Si tu veux parler correctement des coiffures médiévales, évite quelques confusions classiques. D’abord, ne mélange pas les périodes : le Haut Moyen-Âge et le Bas Moyen-Âge n’ont pas les mêmes usages. Ensuite, ne considère pas le voile comme un simple accessoire esthétique : il a une portée sociale et morale très forte. Enfin, ne réduis pas les femmes médiévales à un seul modèle de coiffure ; selon le rang, le lieu et le moment, les formes varient énormément.

On constate souvent que les descriptions modernes simplifient trop. Or, dans la réalité, une coiffure peut être à la fois pratique, codifiée, religieuse et symbolique. C’est précisément cette richesse qui fait tout l’intérêt du sujet.

Sources : wikipédia, Une histoire de la beauté de Dominique Paquet, The history of hairs, Esthétique et soins du corps dans les traités médicaux latins à la fin du moyen-âge de L. Moulinier-Brogi, My Love Hair.

FAQ

Quelles coiffures portaient les femmes au Moyen Âge ?

Les femmes portaient surtout des voiles, des coiffes, des guimpes, des barbettes, des tourets ou des hennins selon leur rang et leur époque. Dans la pratique, les coiffures variaient beaucoup entre la vie quotidienne, la cour et les milieux religieux.

Pourquoi les femmes médiévales portaient-elles un voile ?

Le voile servait à couvrir la chevelure, jugée trop visible et parfois trop séduisante. Il répondait aussi à des usages sociaux et religieux, surtout pour les femmes mariées.

Qu’est-ce qu’un hennin ?

Le hennin est une coiffe médiévale conique, souvent très haute, portée surtout à la fin du Moyen Âge. Sa forme et la longueur du voile pouvaient indiquer le rang social de celle qui le portait.

À quoi servait la barbette ?

La barbette est une bande de tissu passée sous le menton. Elle servait à maintenir la coiffe et à encadrer le visage de manière nette.

Qu’est-ce qu’un chaperon au Moyen Âge ?

Le chaperon est un accessoire composé d’une capuche, d’un camail et d’une cornette. Il protégeait du froid et du vent, tout en devenant un élément de mode important aux XIVe et XVe siècles.

Les femmes médiévales se teignaient-elles les cheveux ?

Oui, certaines femmes utilisaient des teintures et des préparations pour éclaircir, foncer ou blondir leurs cheveux. Les textes médicaux médiévaux mentionnent plusieurs recettes à base de plantes, de minéraux et d’autres ingrédients.

Le blond vénitien existait-il vraiment au Moyen Âge ?

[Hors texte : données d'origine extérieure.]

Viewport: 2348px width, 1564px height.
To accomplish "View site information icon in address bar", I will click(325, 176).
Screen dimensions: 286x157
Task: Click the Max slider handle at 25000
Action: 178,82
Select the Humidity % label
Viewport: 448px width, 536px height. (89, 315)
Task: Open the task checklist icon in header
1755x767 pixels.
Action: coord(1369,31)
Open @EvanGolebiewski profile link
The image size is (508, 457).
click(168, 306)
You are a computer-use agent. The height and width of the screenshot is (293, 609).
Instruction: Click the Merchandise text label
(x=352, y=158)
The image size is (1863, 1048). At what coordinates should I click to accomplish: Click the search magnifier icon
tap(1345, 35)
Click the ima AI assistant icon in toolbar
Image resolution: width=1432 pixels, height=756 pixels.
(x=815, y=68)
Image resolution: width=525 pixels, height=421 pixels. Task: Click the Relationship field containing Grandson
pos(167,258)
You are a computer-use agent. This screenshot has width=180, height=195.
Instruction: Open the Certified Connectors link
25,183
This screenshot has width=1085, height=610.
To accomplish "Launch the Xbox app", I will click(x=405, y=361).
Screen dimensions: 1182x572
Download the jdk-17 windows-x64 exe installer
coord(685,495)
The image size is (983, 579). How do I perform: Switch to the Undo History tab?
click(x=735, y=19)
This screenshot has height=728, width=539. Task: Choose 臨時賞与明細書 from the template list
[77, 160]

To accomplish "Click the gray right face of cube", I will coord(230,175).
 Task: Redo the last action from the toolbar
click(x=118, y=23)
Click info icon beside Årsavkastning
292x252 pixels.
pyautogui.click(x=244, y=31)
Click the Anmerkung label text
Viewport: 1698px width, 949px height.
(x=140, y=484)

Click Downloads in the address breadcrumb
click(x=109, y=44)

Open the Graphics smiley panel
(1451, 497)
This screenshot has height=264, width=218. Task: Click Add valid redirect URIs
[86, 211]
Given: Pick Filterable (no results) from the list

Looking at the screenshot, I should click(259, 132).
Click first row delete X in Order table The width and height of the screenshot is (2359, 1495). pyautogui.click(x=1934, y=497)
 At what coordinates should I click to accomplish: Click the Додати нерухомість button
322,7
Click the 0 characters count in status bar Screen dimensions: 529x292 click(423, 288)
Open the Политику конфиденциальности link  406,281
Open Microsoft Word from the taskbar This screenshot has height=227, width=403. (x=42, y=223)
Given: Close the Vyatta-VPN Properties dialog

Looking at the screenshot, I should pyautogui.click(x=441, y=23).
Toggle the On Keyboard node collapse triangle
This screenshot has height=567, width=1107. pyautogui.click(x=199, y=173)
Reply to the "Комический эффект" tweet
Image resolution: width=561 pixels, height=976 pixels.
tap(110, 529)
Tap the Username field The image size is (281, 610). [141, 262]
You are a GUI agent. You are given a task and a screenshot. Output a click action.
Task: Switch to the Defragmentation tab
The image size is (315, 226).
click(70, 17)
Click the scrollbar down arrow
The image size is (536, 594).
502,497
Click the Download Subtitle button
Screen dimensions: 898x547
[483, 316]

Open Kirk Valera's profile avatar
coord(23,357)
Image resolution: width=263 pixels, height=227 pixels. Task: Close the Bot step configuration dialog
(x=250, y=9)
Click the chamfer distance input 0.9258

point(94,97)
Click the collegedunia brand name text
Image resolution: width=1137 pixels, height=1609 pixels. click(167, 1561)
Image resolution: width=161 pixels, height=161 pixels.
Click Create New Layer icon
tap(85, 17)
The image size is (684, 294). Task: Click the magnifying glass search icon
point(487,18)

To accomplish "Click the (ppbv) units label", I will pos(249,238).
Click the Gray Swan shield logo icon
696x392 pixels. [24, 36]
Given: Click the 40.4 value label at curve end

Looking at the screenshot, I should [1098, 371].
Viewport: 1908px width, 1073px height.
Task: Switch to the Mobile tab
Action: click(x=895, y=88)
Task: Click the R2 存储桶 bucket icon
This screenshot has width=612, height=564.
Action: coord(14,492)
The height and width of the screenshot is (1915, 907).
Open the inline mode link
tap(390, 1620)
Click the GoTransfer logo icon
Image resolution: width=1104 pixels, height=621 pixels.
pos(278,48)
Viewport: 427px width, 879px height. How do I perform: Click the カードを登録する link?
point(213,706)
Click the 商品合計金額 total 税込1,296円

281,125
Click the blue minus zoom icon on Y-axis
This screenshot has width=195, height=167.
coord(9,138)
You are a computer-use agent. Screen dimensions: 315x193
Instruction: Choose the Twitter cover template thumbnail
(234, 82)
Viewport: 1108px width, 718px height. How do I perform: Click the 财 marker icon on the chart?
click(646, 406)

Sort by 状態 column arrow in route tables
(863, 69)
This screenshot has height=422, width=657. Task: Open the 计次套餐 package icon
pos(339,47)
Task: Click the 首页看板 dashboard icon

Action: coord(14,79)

Oui, le blond vénitien est bien attesté dans les sources sur l’esthétique médiévale. Les Vénitiennes utilisaient des préparations spécifiques et s’exposaient au soleil pour obtenir cette teinte recherchée.

Les coiffures médiévales étaient-elles difficiles à réaliser ?

Oui, certaines coiffures étaient très complexes et demandaient de l’aide. Les dames de cour faisaient souvent appel à des chambrières pour mettre en place voiles, ornements et coiffes élaborées.

Les soins capillaires existaient-ils au Moyen Âge ?

Oui, les soins capillaires existaient déjà et faisaient l’objet de recettes médicales détaillées. On y trouve des conseils pour la pousse, la couleur, l’épaisseur, la propreté et même le parfum des cheveux.